The ROK from what I hear has a very good military. The North has outdated gear and suffers from a major lack of fuel (just ask those who fought Kampfgruppe Peiper what lack of fuel will do to a offensive!) this is one of the biggest logistics problems one can think of. And please remember... The NKPA (North Korean People's Army) is opressive to its people and if you take a good look a history a military that does such things (with a few noteable exceptions) is very poor in combat proformance on the battlefield with other nations.

I now think it was a mistake to go to Iraq because it gave nations like North Korea and Iran a lot more freedom to act up and expect no punishment. Kim could be making a last gasp for life. Dying people have been known to have one last burst of energy - This could be the beginning of the end for the DPRK or the start of a real nasty war...
What is really bad is we got a real insane freak who has a nuke aimed at Seoul and Tokyo (worlds biggest city) plus other major cities with a population exceeding 1 million.

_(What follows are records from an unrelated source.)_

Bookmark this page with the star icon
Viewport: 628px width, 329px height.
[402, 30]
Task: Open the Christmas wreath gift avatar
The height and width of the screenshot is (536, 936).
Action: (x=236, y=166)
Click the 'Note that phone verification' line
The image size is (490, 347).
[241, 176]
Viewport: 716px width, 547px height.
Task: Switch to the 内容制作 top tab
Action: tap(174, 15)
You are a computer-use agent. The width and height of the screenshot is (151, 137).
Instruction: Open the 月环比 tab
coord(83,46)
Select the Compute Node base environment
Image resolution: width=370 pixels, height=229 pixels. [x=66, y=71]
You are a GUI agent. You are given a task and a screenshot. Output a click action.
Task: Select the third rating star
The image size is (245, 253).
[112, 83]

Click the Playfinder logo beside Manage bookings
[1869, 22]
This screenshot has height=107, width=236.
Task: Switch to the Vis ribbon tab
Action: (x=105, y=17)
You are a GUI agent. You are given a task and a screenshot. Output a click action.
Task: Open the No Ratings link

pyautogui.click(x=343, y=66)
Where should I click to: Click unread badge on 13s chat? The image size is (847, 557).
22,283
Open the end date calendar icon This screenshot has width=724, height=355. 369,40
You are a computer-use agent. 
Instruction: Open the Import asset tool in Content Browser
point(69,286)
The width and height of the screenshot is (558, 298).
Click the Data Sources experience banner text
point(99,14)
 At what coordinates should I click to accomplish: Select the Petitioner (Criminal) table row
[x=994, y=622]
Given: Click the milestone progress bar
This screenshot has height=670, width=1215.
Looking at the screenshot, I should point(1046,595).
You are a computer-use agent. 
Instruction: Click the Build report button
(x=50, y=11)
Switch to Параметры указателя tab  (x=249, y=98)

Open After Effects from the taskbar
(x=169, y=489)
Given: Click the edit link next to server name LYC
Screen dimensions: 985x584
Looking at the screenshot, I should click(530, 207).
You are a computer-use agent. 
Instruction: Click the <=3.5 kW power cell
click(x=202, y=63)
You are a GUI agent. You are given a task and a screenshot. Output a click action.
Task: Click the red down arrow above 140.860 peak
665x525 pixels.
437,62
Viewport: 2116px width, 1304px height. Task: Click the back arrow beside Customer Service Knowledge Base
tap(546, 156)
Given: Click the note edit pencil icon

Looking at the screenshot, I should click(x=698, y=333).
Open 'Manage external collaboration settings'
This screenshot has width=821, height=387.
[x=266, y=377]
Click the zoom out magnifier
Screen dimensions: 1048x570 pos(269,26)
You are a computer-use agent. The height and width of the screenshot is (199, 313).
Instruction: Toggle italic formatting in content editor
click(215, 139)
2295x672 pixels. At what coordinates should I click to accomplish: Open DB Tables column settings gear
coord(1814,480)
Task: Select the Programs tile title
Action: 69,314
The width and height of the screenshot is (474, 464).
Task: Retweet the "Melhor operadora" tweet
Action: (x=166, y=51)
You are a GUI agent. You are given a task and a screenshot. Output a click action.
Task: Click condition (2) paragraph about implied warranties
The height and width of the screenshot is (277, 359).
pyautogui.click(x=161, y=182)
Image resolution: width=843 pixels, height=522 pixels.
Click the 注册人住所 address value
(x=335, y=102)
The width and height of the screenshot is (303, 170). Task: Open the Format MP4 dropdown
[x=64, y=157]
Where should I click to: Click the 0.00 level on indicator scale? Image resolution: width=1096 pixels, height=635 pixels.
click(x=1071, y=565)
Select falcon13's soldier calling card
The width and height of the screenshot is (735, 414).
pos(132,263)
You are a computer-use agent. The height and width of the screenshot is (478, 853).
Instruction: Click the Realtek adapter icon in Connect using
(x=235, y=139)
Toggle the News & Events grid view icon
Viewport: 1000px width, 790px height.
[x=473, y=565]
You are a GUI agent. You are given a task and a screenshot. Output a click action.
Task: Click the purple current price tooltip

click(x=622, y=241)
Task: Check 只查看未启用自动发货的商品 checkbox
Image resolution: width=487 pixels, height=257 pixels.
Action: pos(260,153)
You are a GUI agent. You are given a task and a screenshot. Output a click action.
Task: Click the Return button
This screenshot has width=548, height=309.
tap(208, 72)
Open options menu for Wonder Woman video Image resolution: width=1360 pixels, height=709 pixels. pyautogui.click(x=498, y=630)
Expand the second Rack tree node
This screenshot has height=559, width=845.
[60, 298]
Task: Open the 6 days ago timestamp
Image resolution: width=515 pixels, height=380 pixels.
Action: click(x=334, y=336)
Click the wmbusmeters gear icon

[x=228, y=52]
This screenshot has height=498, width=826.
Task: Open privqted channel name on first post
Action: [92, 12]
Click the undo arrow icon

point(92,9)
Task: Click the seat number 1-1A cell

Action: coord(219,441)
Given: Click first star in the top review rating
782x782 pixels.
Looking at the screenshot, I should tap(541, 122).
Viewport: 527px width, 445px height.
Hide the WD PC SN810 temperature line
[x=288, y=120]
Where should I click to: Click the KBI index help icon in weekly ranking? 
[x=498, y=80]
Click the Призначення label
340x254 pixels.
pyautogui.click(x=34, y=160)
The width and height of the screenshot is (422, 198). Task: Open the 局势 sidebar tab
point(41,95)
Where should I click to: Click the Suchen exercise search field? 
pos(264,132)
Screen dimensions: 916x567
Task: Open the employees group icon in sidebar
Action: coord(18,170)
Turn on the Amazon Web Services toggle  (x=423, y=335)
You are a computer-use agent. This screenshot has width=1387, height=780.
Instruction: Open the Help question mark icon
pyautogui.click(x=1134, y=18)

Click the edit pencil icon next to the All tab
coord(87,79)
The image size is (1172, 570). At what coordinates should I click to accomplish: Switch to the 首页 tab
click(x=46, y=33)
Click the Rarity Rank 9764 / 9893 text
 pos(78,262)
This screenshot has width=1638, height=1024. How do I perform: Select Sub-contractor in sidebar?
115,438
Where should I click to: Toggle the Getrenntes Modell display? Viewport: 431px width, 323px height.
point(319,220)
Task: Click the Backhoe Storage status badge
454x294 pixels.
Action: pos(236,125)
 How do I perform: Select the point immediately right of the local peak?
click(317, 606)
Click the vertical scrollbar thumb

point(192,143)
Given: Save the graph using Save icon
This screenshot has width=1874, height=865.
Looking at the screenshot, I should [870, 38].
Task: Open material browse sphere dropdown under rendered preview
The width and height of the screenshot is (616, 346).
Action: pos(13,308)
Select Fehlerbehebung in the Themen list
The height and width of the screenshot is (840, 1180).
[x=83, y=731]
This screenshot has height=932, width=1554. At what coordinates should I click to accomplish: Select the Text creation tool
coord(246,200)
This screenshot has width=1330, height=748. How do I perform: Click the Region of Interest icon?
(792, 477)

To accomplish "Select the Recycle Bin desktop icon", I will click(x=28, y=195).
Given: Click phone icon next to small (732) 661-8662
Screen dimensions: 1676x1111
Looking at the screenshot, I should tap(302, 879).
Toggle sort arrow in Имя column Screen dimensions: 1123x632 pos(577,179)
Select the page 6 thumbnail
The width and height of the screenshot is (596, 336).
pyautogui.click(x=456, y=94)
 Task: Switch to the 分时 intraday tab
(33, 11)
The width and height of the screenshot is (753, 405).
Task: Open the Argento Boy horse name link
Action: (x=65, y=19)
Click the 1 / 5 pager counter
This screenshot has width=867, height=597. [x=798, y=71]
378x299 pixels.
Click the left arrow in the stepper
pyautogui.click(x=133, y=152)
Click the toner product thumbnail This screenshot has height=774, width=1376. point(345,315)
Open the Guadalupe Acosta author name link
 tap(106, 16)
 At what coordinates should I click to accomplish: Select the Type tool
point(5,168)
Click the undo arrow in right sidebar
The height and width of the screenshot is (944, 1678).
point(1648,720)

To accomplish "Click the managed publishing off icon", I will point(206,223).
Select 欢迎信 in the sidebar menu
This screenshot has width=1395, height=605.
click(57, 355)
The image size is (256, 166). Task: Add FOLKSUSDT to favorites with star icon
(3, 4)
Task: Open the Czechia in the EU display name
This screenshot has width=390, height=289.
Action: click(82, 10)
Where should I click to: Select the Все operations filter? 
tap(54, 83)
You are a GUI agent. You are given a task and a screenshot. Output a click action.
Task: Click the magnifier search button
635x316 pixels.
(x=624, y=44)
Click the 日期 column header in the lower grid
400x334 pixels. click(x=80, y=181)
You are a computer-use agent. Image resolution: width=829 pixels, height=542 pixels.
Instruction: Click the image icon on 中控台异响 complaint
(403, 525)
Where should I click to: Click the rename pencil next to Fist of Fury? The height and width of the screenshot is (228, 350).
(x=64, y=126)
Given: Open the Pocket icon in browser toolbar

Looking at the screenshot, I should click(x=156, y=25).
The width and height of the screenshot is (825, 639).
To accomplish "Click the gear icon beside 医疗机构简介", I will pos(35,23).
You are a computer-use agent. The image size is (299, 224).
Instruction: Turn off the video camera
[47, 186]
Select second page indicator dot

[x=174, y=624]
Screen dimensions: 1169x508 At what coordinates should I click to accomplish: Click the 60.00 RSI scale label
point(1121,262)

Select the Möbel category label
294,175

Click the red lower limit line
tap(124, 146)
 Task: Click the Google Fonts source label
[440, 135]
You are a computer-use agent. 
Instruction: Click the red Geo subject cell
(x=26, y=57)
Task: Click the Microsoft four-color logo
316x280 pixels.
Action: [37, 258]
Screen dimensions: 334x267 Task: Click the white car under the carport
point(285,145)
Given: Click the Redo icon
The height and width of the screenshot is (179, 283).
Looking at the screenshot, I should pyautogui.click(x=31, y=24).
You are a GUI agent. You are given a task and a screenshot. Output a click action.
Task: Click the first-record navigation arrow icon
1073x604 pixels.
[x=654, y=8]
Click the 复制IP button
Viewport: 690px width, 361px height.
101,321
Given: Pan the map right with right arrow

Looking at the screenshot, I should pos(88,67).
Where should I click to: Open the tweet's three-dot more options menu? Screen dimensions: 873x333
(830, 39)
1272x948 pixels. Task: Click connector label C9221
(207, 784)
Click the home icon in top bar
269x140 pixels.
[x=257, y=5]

How effective do yall think the NKPA is anyway? They seemed pretty effective in 1950 when they launched there attack on June 25th, at least until Inchon. based on what I have read of them today I think they are about as effective as the Saddam's forces in Kuwait in 1991...
October 10th, 2006  
Damien435
 
 
Quote:
Originally Posted by WarMachine
A nuclear weapons test doesn't necessarily mean that we're drawing closer towards conflict, it means that north korea is getting more desperate and it needs world attention focused on them. Iran gets the headlines since they're right in the middle of oil and the problematic mid east. North korea has really nothing to offer and so we ignore them even when they test WMDs. I just don't get it, we invade iraq because our prez thinks there might have been WMDs, but we don't do a thing when NK tests WMDs with proof for all who are concerned.
One word: China.

Get it now?
October 10th, 2006  
MontyB
 
 
Quote:
Originally Posted by Damien435
One word: China.

Get it now?
I am hoping China is going to step up the own pressure on NK as I doubt they are enthusiastic about a nuclear exchange on their border anymore than any other country.
My personal opinion is that China is pretty much the only country that can solve this one after all what can the UN do starve other than them into submission with sanctions, to late for that, they certainly wont back down to the US and any invasion or bombing of nuclear targets will just lead to radiation throughout the area (China, Japan and South Korea) whether by NK retaliation or facilities leaking.